Они миновали станцию метро, прошли еще три квартала и свернули направо. Поплутали по переулкам, наконец, остановились и он, кивнув на ближайшую дверь, сказал:

— Вот здесь. Уже пришли.

Это была его работа. Не временные подработки, от которых он давно отказался, как от дела хлопотного и бестолкового, а именно работа. Постоянная — через две ночи на третью. Она прибавляла к его стипендии еще столько же и стало быть к минимальному питанию — увесистый ломоть. Он всегда был очень доволен своей работой.

Всегда, но не сейчас, поскольку вспомнил, что он ей наобещал, когда звал: «Посидим в приличном обществе, выпьем, повеселимся». А привел сюда, потому что больше вести некуда.

«Нет приличного общества, так хотя бы помещение было приличным», — со злостью подумал он теперь о своей работе.

Здесь когда-то был гараж. Потом его ворота укрепили намертво, внутри разгородили и получилось: холодный тамбур, обеденное помещение с газовой плитой, а от него — дверь в темную раздевалку для рабочих строящегося рядом здания и вторая — в дежурку сторожей, к числу которых был временно причислен и он, Бобров Сашка.

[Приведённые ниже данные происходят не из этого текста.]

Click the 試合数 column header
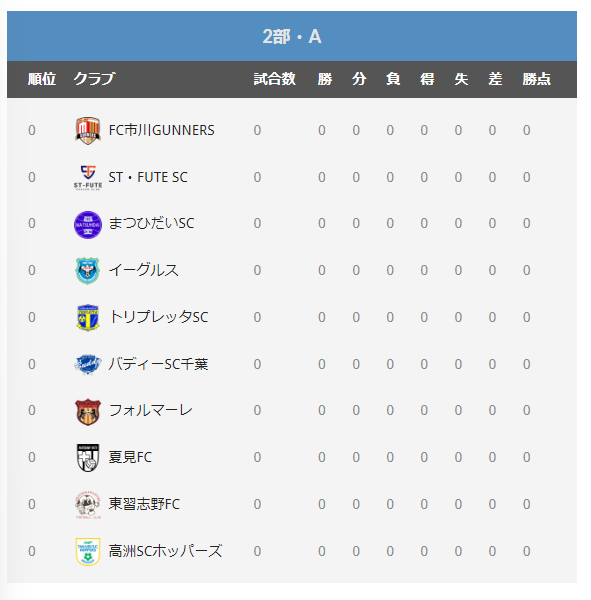Viewport: 591px width, 600px height. coord(274,79)
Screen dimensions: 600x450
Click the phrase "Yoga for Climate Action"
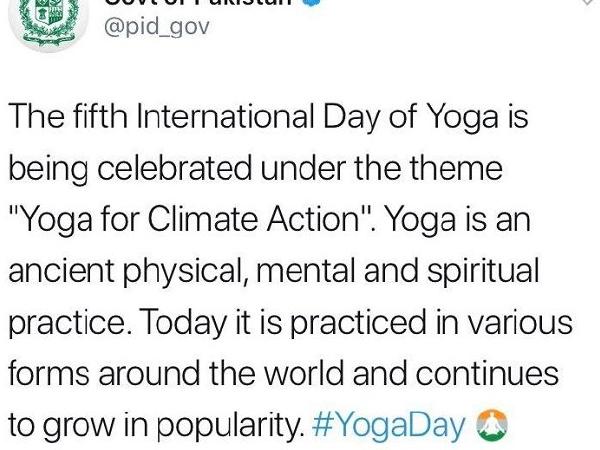[190, 220]
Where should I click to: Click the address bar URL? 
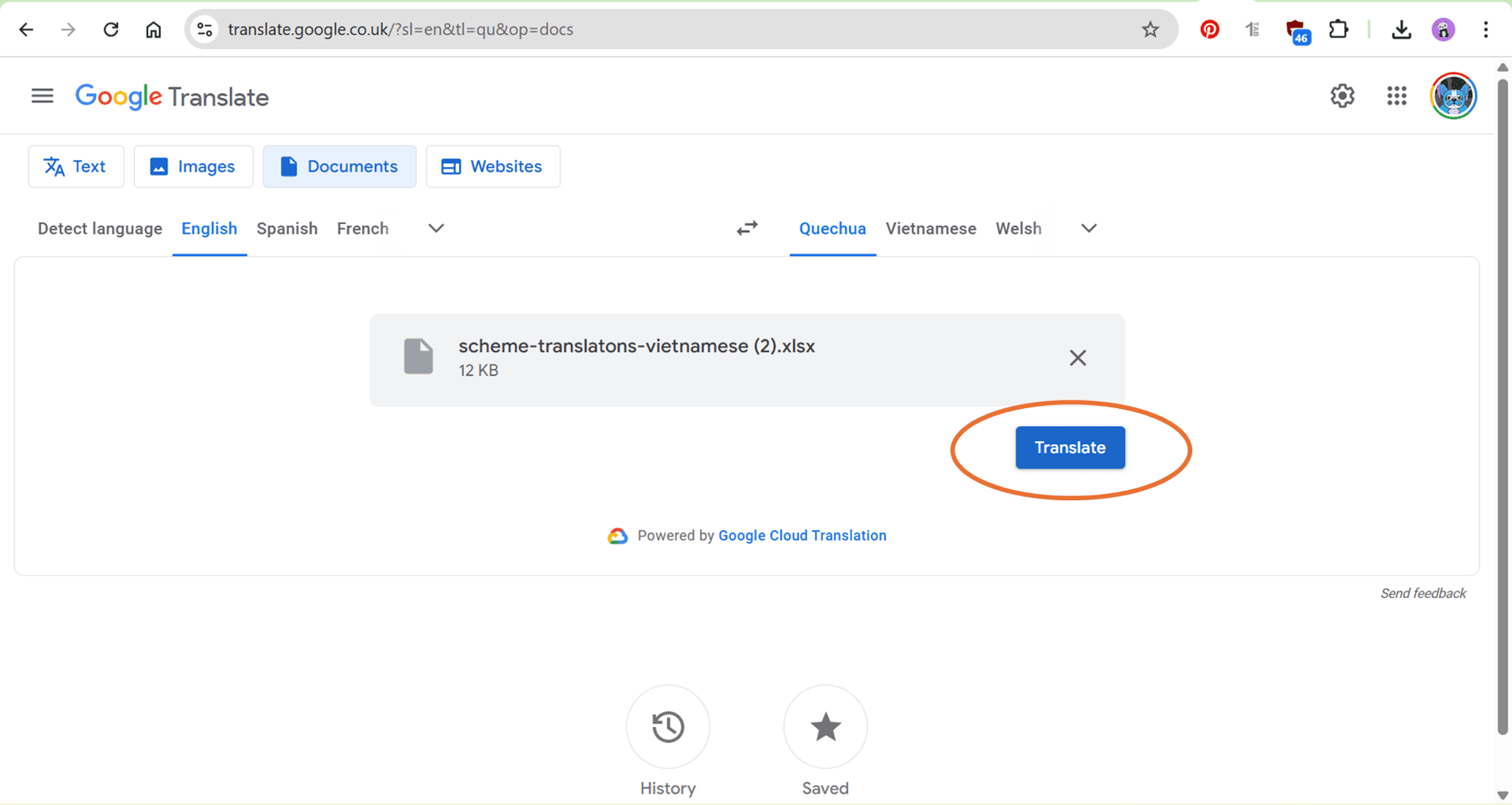pyautogui.click(x=400, y=30)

Они вошли, и на них пахнуло густым недвижным холодом, устоявшимся запахом табачного дыма, огрызков колбасы и еще чего-то бросового. Она повела носом и поморщилась. Он провел ее в свою дежурку и поспешил закрыть дверь. И бросовые запахи остались там, зато густота недвижного холода навалилась еще чувствительней. Щелчок выключателя — и оголились в резком свете замусоренный пол, печка и телефонный аппарат на столе, покрытом белой бумагой.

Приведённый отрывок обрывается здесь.